Parmi ces freins, les chercheurs évoquent "les difficultés d’accès aux prescripteurs de contraceptifs (difficulté à obtenir un rendez-vous, à maintenir administrativement la couverture maladie)". Une difficulté qui amène les femmes à se tourner vers des contraceptifs non-remboursés pour évite de consulter un médecin ou une sage-femme en vue d’obtenir un contraceptif.
L’implant, le contraceptif le plus utilisé par les jeunes femmes les moins aisées
Autre enseignement de l’étude : le type de contraceptif utilisé varie selon les niveaux de revenus et les âges. Aussi, il apparaît que les pilules sont moins utilisées par les jeunes femmes aux revenus modestes. En effet, 23 % des femmes âgées de 20 à 24 ans, aux revenus les plus faibles ont recours aux contraceptifs oraux (contre 38 % des femmes aux revenus moyens ou élevés de la même tranche d’âge). Elles utilisent davantage les implants que les femmes aux revenus moyens ou élevés (8 % contre 4 %).

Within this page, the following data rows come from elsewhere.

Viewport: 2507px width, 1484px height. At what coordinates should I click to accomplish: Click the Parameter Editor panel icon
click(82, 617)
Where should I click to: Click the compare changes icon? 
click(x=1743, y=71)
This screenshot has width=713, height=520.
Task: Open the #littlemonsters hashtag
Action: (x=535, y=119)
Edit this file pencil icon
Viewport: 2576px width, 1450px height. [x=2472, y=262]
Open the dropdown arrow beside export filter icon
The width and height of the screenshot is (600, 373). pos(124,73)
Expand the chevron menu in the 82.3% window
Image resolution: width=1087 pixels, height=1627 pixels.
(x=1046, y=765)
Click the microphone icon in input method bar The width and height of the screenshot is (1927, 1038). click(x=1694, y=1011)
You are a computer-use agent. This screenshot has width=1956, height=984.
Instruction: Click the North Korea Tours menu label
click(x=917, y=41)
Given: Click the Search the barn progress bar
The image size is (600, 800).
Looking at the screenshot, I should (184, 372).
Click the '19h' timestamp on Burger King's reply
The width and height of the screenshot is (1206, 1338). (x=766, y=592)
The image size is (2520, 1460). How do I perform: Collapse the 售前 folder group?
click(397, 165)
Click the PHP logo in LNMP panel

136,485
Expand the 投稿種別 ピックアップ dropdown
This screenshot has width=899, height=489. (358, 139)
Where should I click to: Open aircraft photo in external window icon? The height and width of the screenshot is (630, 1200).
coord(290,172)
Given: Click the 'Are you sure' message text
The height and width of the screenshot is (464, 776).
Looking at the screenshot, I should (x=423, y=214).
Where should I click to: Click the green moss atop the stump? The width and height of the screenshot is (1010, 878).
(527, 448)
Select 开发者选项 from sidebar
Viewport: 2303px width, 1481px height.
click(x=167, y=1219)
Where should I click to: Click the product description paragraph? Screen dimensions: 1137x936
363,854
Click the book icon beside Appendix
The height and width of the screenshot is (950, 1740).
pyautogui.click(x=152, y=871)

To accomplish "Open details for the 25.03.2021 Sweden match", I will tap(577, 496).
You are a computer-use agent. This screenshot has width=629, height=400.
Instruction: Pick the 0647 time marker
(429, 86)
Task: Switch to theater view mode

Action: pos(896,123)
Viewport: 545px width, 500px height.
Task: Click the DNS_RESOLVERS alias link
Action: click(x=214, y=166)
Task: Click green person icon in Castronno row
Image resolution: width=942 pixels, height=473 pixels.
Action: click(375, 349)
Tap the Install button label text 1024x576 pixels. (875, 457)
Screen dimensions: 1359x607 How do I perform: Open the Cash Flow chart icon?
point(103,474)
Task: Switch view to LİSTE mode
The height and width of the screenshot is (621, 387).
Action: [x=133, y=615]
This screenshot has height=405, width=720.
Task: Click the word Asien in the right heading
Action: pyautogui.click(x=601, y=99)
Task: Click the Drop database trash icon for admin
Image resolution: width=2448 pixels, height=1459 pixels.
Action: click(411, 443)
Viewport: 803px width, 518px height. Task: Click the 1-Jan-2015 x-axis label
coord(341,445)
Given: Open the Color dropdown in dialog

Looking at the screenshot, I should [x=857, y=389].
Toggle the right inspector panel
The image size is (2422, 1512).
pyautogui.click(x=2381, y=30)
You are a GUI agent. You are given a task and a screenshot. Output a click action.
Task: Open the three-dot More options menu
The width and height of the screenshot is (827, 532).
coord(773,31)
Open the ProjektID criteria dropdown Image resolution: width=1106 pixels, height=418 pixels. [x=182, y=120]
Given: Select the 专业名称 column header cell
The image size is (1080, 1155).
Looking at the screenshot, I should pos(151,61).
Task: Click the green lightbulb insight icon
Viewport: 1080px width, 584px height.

Chez les femmes plus âgées (de 45 à 49 ans), le stérilet est le mode de contraception le plus fréquent. Chez cette tranche d’âge, les femmes ayant de faibles revenus ont moins fréquemment recours à un dispositif intra-utérin hormonal (6 %), comparativement à celles aux revenus moyens ou élevés (14 %).
Disparités d’utilisation des contraceptifs : la difficulté à voir un gynécologue, une cause possible
Comment expliquer ces différences ? Les chercheurs rappellent que les femmes à faible revenu et les jeunes, plus à risque de grossesses non désirées, sont "souvent ciblées dans les programmes de santé publique en matière de contraception. Par conséquent, les professionnels de la santé pourraient encourager l’utilisation de contraceptifs plus efficaces, tels que l’implant". Le contraceptif le plus efficace est en effet l’implant sous-cutané, avec une efficacité évaluée à 99,9 %, selon l’Inserm.
Autre hypothèse possible, à même d’expliquer ces différences d’utilisation : "la difficulté à consulter un gynécologue pour les femmes aux faibles revenus pourrait expliquer qu’elles aient moins recours aux stérilets hormonaux".
Les résultats de cette étude interrogent sur les obstacles qui entravent l’égal accès à la contraception, et sur les choix différents qui en résultent. "Bien que le remboursement des contraceptifs soit essentiel pour garantir un accès équitable pour toutes et tous, cette étude met en lumière que d’autres facteurs semblent jouer un rôle déterminant dans l’accès à la contraception", résument les auteurs dans un communiqué.
Forts de ce constat, les chercheurs appellent à une meilleure compréhension de l’ensemble des barrières qui entravent l’utilisation des contraceptifs. Une démarche qui "revêt une importance cruciale pour permettre aux femmes de faire des choix éclairés concernant l’espacement et le timing de leurs grossesses".